Others acknowledge the research but argue that current findings are too basic to influence corporate strategies. “I don’t think we know what to change right now,” said Anna Rosales, the IFT official who led the panel on ultra-processed foods. Many companies are responding by selling slightly healthier versions to attract customers who have been following the headlines. Innova Market Insights, a firm that specializes in predicting food trends, informed conference attendees that these fears present “opportunities for growth.”
The exhibit hall overflowed with slightly healthier versions of classics. Plant-based frozen yogurt had pea protein and less sugar than usual, thanks to allulose. “For consumers of plant-based frozen desserts, ‘added protein’ is one of the top health and nutritional benefits they seek when choosing a product,” Ingredion, the manufacturer, advertised.
Scientists and public health officials offer educated guesses for the compelling appeal of ultra-processed foods. Some think they trigger brain chemical reactions like addictive drugs, or disrupt communication between the gut and the brain, leading to overeating. A range of societal and economic factors also contribute to popularity, including cost and easy availability, especially for those without time or resources for home cooking.
Food companies, with their teams of scientists and tools to manipulate smell, color, texture, and taste, can design food tailored to a person’s individual preferences. The strawberry champagne donuts lacked strawberries or champagne, relying on man-made flavoring. The biscuits and hot honey gravy featured “lipolyzed cream and ghee flavors.”

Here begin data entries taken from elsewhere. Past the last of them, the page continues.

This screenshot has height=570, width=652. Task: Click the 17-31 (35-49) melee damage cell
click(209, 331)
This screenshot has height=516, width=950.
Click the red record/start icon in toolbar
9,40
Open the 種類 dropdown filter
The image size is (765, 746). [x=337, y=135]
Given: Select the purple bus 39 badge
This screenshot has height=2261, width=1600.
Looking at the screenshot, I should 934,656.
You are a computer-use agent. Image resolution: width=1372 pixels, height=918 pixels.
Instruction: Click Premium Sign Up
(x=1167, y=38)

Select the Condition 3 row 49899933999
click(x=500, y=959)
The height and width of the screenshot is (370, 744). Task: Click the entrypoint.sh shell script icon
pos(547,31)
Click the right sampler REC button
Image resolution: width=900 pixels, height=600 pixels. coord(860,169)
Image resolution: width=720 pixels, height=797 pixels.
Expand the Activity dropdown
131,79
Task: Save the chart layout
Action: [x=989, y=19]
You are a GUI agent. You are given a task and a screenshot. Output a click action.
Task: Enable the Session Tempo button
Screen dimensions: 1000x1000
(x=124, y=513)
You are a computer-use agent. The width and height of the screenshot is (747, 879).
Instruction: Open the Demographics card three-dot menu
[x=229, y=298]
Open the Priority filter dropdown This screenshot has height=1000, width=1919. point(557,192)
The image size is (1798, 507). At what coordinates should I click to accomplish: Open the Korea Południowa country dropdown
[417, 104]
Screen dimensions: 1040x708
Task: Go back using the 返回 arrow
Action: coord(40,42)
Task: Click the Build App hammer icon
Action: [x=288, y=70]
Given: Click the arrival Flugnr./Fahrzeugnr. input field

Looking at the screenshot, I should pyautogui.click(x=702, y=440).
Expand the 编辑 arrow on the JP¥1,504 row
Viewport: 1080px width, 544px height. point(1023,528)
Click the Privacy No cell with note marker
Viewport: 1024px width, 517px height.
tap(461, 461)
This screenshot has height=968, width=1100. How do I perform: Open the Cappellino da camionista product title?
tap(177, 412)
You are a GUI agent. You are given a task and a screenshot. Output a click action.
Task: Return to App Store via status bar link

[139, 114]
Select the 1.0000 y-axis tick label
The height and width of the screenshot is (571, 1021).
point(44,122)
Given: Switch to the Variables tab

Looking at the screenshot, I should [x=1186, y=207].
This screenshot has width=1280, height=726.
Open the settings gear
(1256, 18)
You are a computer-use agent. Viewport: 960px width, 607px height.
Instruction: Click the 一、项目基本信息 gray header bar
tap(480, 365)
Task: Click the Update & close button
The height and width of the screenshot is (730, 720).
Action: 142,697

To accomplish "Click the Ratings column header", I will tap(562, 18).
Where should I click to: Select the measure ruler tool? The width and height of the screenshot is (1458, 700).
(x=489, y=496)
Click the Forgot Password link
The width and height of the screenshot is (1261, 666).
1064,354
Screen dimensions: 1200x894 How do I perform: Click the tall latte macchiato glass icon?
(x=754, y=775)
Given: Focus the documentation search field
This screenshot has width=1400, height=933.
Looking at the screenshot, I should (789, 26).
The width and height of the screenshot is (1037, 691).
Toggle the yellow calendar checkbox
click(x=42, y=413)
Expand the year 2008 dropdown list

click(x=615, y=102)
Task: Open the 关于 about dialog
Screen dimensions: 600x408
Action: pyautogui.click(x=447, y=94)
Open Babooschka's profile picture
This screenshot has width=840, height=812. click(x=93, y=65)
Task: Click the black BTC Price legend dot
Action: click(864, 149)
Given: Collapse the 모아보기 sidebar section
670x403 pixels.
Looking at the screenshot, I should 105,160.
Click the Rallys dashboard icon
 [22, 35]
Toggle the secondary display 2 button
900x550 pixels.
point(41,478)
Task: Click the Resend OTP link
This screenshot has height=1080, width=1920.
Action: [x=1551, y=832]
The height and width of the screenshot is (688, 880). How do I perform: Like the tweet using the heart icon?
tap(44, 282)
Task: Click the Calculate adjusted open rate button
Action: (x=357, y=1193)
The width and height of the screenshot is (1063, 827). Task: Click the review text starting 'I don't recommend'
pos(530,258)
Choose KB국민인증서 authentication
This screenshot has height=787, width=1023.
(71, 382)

The cookie dippers, made by Cargill, contain “PalmAgility compound shortening,” advertised as being “less likely to get brittle when stored at low temperatures or greasy at high temperatures.” The plant-based frozen yogurt had maltodextrin plus a “frozen dessert stabilizer system” to maintain a creamy texture. The Mintel market intelligence agency highlighted the role of texture in snack cravings. Mintel data revealed that 80% of millennials reported that texture influences their snack cravings. This makes the food immediately appealing, and potentially a major factor in consumer decisions.
Were pretzel bits in a cookie really all that different from what I would do in my own kitchen? The food policy world is facing this exact question. Some see scientists working to create craveable products as sinister. Todd Wagner, the billionaire founder of FoodFight USA, an organization advocating against ultra-processed foods, stated, “Do the food companies know what is going on? Absolutely they do. They know it’s addictive, they know it’s got health consequences, this is very similar to cigarettes.”

Others see companies as simply larger versions of home cooks who might enhance flavors. Rosales, the IFT official, noted, “The last time I checked, anybody who makes a recipe, most of us make it because we want it to taste good. Even when I’m thinking of healthy food, I want those to be craveable.”
There’s no telling how many calories, sugar, and salt were consumed during my time in Chicago. But I never truly felt full, which is the secret — and the risk — of ultra-processed foods. A controlled trial found that subjects consumed more calories and gained more weight when given ultra-processed foods.
“There’s dozens of hypotheses out there, and very strong opinions” on the reasons for the overconsumption and weight gain, said Kevin Hall, a researcher for the National Institutes of Health.
The tendency to overeat may be tied to the theory that ultra-processed foods disrupt hunger hormones, or potentially digest faster than whole foods due to their low fiber content. By the end of my first afternoon, I admit I felt a wave of nausea. Ultimately, however, it was just hunger. I was ready for another snack.